§ WHAT THE EXERCISE ASKS
Reproduce the listing lines beginning with the line containing "Locate an element" and continuing through the line containing "font color is", substituting "item" for "element" and leaving everything else unchanged.

— start DATA FOR PROCESSING —

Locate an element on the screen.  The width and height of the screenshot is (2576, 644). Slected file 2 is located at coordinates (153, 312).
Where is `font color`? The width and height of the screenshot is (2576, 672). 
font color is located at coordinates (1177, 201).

— end DATA FOR PROCESSING —
— start DATA FOR PROCESSING —

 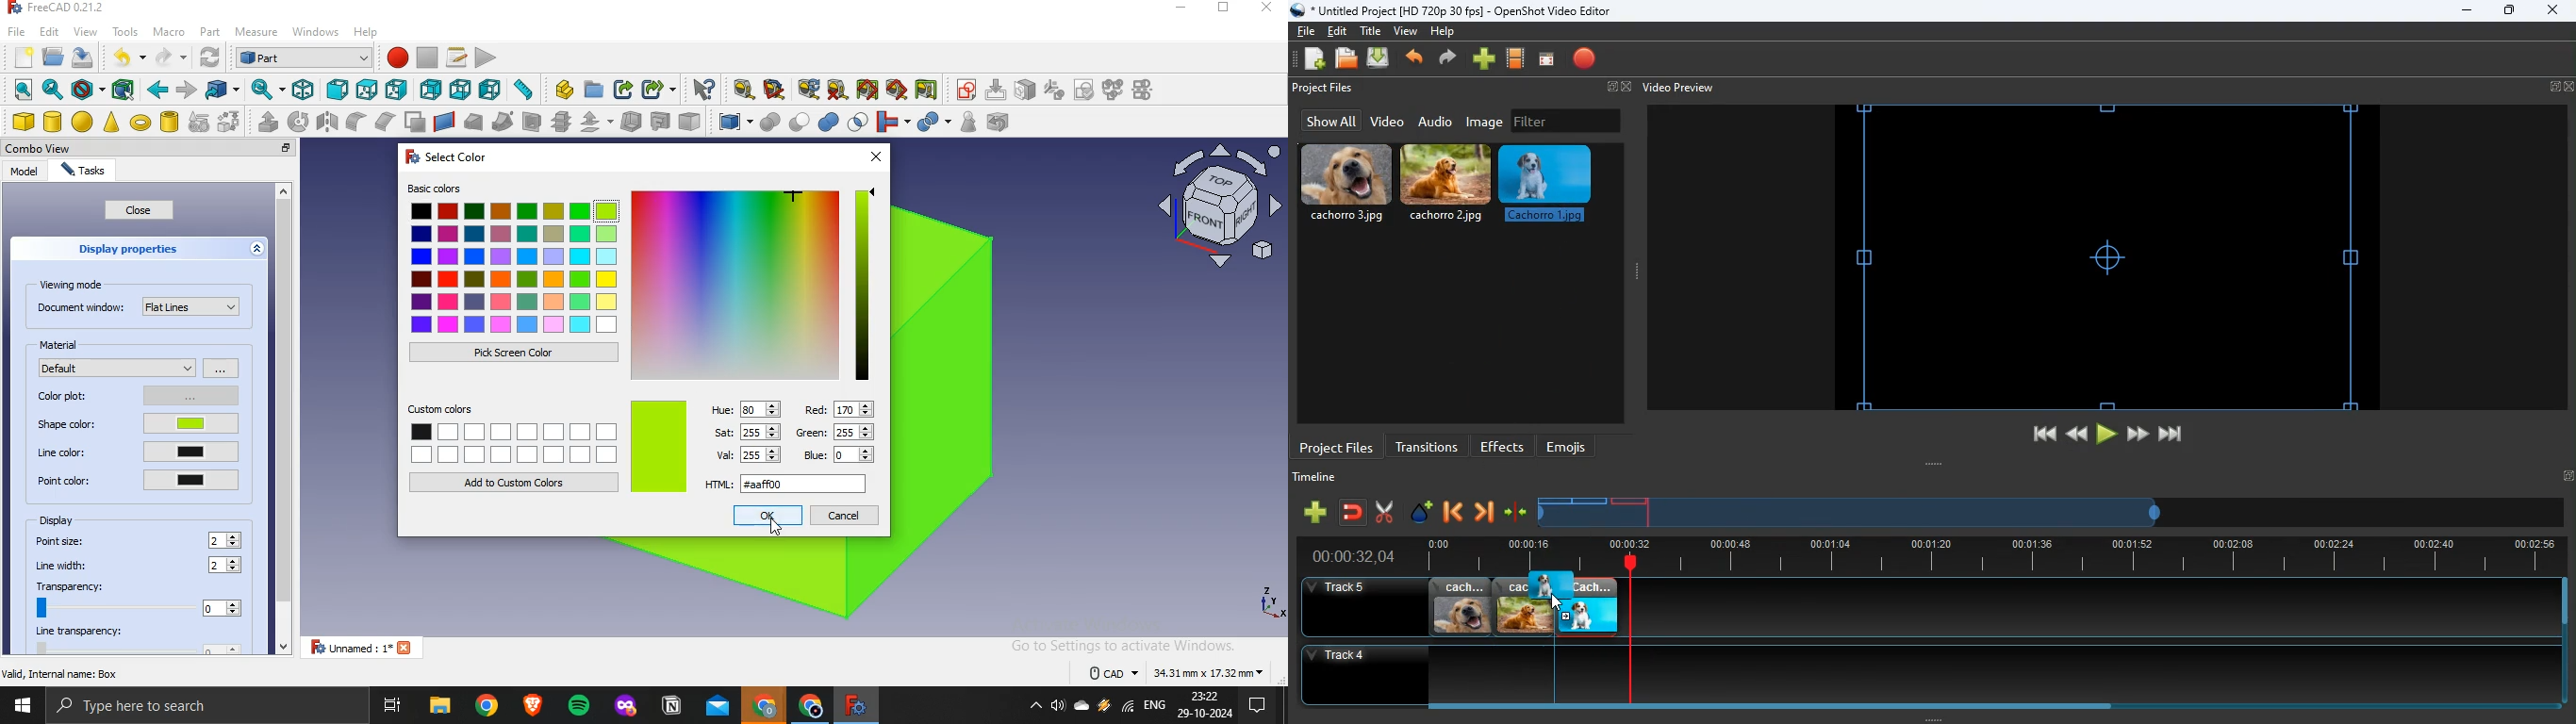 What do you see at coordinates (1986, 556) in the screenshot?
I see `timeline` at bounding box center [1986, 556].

— end DATA FOR PROCESSING —
— start DATA FOR PROCESSING —

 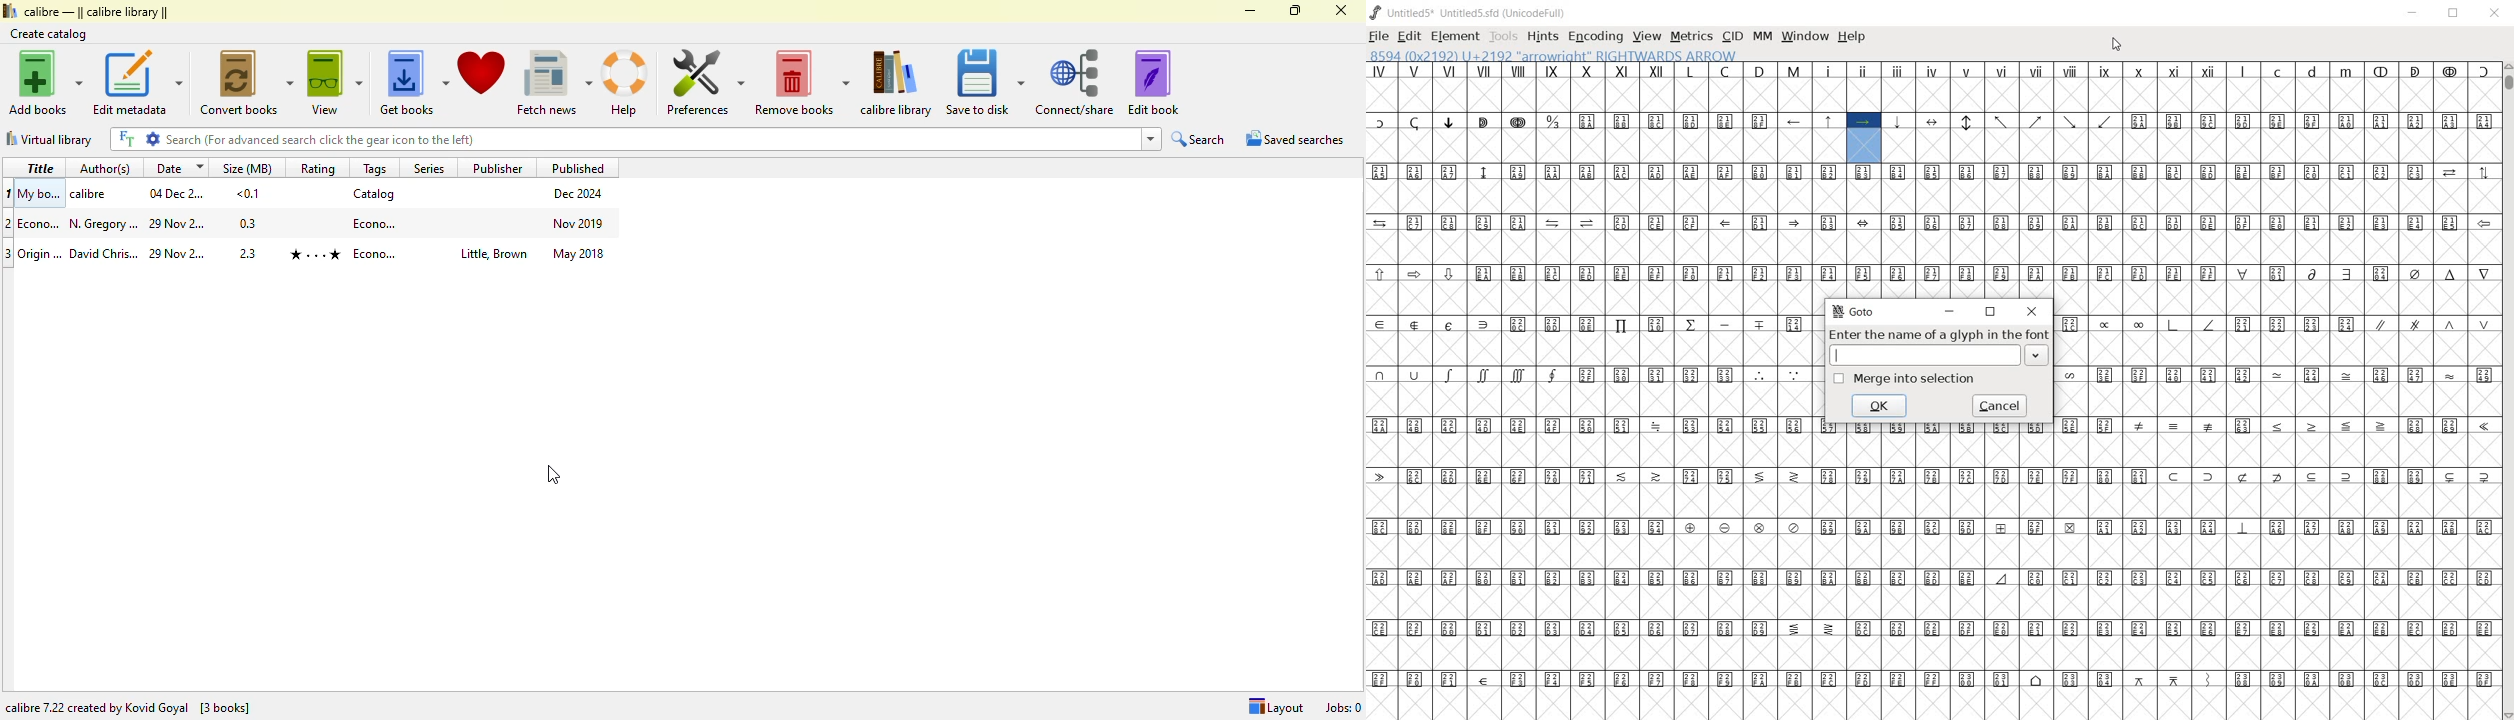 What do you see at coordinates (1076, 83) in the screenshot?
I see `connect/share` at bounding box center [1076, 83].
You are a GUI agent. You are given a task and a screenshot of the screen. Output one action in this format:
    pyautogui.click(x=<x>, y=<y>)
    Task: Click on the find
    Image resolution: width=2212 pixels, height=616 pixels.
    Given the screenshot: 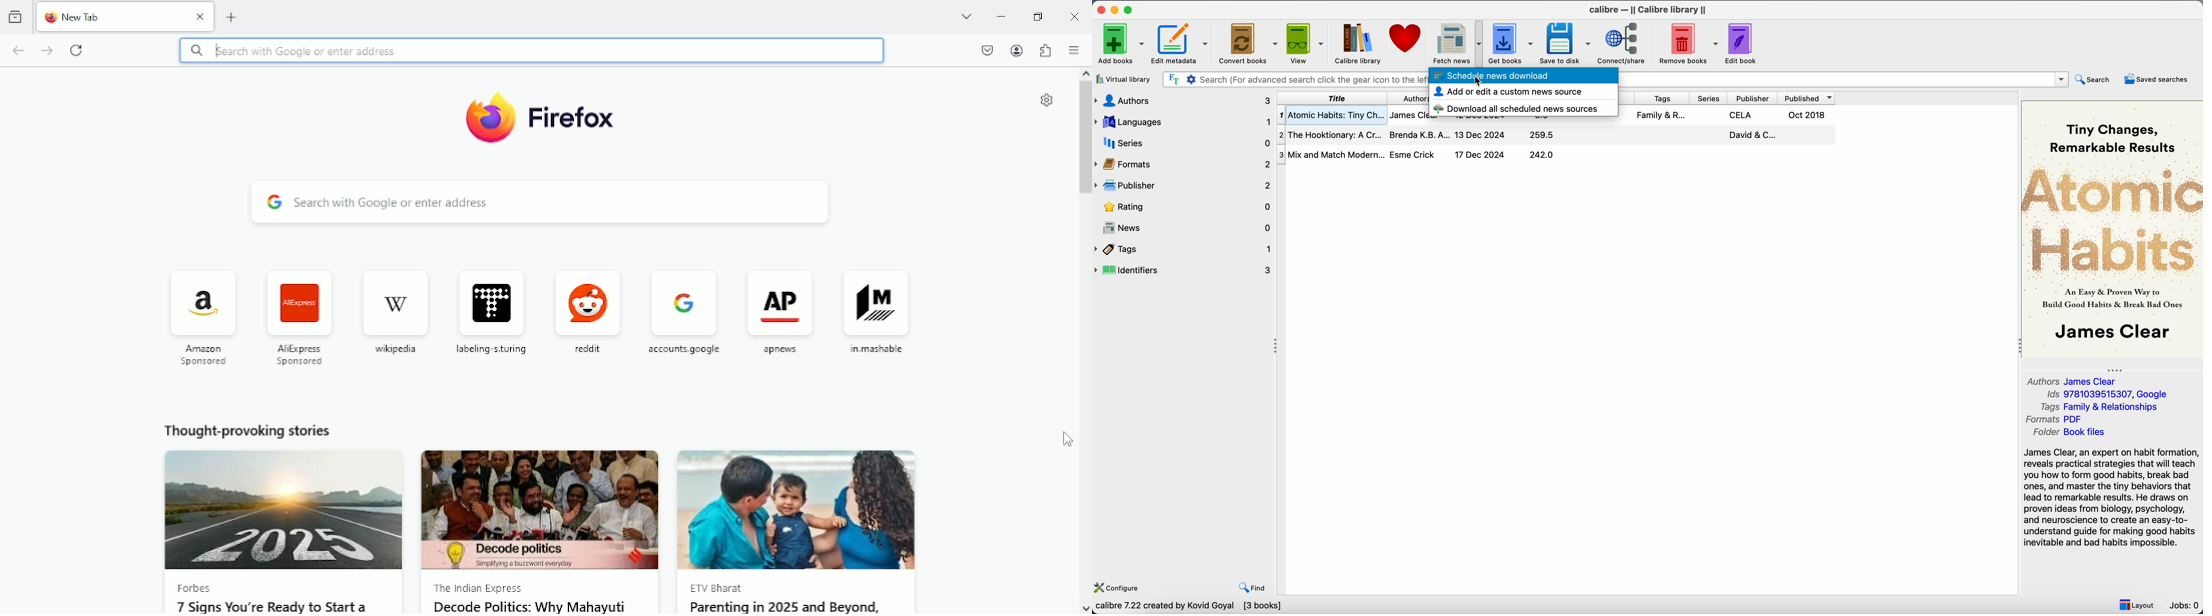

— end DATA FOR PROCESSING —

§ SOLUTION TO THIS PROBLEM
Locate an item on the screen.  The width and height of the screenshot is (2576, 644). Slected file 2 is located at coordinates (153, 312).
Where is `font color`? The width and height of the screenshot is (2576, 672). 
font color is located at coordinates (1177, 201).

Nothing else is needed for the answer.